On Monday night, Twitter CEO Jack Dorsey said he knows that CNN publishes deceptive news stories since he saw the far-left network attempt to start violence during the Ferguson, Missouri riots in 2014.
In a reply to a tweet from Miss Universe in 2017 Sarah Abdali Idan, who wrote, “Even @CNN sometimes publishes false news. I learned this from reporting on Iraqi politics in 2019. People must be aware that every media is susceptible to mistakes or intentional corruption. Do your own research before accepting what they’re selling you.”
“I’ve seen it happen,” Dorsey wrote. “During the protests in Ferguson, I saw them trying to create conflict and film it, causing the protestors to shout ‘f*** CNN.”
Idan’s tweet was in response to an earlier statement by Dorsey on the platform, when he criticized CNN’s Brian Stelter and a Post columnist for attacking Fox News host Tucker Carlson.
Dorsey referenced Stelter’s tweet that said: “Tucker Carlson is continuously selling the same thing… doubt”
Dorsey replied, “and you all are selling hope?”
“They’re selling truth, which is hope-agnostic. It’s not supposed to make you feel anything,” said MSNBC guest Elizabeth Spiers.
Idan’s tweet was in reply to Spiers’ tweet.
On Sunday, Dorsey caused a stir when he attacked the Twitter board of directors as entrepreneur Elon Musk, the world’s richest man attempts to take control of the firm.
When Dorsey responded to the following tweet, “If you look into the history of Twitter’s board, it’s fascinating. I was a witness to its early beginnings, caught up in conspiracies and coups, and among Twitter’s founding members. If it could be turned into a Hollywood thriller one day, that’d be cool.”

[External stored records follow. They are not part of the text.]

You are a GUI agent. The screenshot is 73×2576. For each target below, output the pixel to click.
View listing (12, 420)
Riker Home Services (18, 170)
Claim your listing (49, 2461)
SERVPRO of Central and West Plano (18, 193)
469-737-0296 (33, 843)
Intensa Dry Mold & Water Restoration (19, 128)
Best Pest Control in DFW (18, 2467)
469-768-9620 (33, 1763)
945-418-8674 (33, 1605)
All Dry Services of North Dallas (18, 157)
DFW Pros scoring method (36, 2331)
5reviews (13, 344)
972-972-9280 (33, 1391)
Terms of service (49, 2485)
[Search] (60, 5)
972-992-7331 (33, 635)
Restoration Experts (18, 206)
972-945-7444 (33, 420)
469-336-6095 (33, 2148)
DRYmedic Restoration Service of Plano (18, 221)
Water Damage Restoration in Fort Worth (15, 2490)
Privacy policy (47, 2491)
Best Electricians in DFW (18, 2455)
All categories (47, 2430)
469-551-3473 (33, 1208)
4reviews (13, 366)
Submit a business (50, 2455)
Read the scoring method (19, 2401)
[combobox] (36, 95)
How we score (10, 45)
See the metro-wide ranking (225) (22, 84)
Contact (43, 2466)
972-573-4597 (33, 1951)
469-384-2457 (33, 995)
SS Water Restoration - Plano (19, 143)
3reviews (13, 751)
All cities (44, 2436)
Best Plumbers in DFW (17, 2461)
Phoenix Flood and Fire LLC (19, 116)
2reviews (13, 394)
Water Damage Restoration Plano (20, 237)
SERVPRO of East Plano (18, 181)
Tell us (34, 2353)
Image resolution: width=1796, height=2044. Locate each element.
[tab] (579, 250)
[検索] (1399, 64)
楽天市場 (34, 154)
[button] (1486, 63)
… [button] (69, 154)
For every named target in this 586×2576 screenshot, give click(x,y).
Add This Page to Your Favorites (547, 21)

“It’s been the company’s major problem all along,” Dorsey said.
In response to venture capitalist Fred Destin’s statement that “What I do know for sure is that this old Silicon Valley saying is based in age-old wisdom that still applies today: A bad board will kill a company every time,” Dorsey replied with, “Big facts.”
“No,” Dorsey said when subsequently asked if he was permitted to express himself like this in public given his current position on the board.